AgentSkillsCN

groq

【何】通过 Groq API(聊天)+ Ollama(嵌入)实现快速的大语言模型推理。 【如何】Groq 用于聊天补全(llama-3.3-70b-versatile),Ollama nomic-embed-text 用于嵌入。 【何时】当您需要快速推理、为 RAG 嵌入文本,或进行聊天补全时,此技能将大显身手。 【为何】Groq 提供最快的大语言模型推理速度;Ollama 则负责本地嵌入(Groq 本身并无嵌入 API)。 触发条件: “groq embed”、“groq chat”、“groq complete”、“用 Groq 嵌入”、“快速大语言模型”。

SKILL.md
--- frontmatter
name: groq
description: |
  [WHAT] Fast LLM inference via Groq API (chat) + Ollama (embeddings)
  [HOW] Groq for chat completions (llama-3.3-70b-versatile), Ollama nomic-embed-text for embeddings
  [WHEN] Need fast inference, embedding text for RAG, chat completions
  [WHY] Groq provides fastest LLM inference; Ollama handles local embeddings (Groq has no embedding API)

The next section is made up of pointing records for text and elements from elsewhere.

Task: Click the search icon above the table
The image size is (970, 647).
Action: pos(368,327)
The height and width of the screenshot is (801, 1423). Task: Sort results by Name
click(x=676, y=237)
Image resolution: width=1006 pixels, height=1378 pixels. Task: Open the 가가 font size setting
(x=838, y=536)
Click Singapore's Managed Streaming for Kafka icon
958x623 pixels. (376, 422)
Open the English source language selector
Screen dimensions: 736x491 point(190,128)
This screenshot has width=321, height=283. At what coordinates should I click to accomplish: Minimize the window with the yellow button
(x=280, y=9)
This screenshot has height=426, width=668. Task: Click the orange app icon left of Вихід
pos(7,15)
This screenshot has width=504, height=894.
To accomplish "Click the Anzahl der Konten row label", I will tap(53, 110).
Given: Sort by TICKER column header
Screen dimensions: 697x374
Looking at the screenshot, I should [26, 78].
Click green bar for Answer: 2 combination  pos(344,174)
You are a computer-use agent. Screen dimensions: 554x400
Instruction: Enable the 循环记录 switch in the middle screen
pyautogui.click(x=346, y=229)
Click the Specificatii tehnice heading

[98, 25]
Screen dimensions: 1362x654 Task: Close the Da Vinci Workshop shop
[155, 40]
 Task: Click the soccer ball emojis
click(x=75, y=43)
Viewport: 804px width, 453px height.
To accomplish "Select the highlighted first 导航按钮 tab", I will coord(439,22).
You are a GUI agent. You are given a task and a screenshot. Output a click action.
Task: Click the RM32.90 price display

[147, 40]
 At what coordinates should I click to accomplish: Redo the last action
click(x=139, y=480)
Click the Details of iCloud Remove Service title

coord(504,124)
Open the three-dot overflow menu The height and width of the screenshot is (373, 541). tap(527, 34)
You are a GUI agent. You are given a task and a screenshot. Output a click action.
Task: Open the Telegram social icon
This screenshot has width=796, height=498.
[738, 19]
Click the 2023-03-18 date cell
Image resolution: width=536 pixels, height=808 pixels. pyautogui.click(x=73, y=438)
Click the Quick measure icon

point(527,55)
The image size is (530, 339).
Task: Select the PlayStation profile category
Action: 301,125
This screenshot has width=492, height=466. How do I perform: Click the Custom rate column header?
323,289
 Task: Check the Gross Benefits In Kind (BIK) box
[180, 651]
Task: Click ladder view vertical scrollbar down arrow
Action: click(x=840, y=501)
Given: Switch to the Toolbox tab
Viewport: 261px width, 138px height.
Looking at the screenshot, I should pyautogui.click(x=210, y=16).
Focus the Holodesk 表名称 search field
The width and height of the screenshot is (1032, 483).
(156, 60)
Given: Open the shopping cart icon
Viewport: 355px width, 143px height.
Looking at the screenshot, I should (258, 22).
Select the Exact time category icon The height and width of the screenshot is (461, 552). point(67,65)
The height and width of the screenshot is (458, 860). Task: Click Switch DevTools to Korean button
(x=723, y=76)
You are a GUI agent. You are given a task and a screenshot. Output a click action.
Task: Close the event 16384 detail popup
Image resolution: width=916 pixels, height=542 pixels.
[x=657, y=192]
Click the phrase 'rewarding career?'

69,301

  Triggers: "groq embed", "groq chat", "groq complete", "embed with groq", "fast llm"

groq

Fast LLM inference via Groq API for chat, Ollama for embeddings.

Setup

Environment:

  • GROQ_API_KEY - Required for chat completions
  • Ollama running locally for embeddings (ollama serve)

Install dependencies:

bash
cd ~/.claude/skills/groq
pip install groq requests

Pull embedding model (first time):

bash
ollama pull nomic-embed-text

Usage

Chat Completion

bash
# Simple chat
./scripts/chat.py "Explain quantum computing in 2 sentences"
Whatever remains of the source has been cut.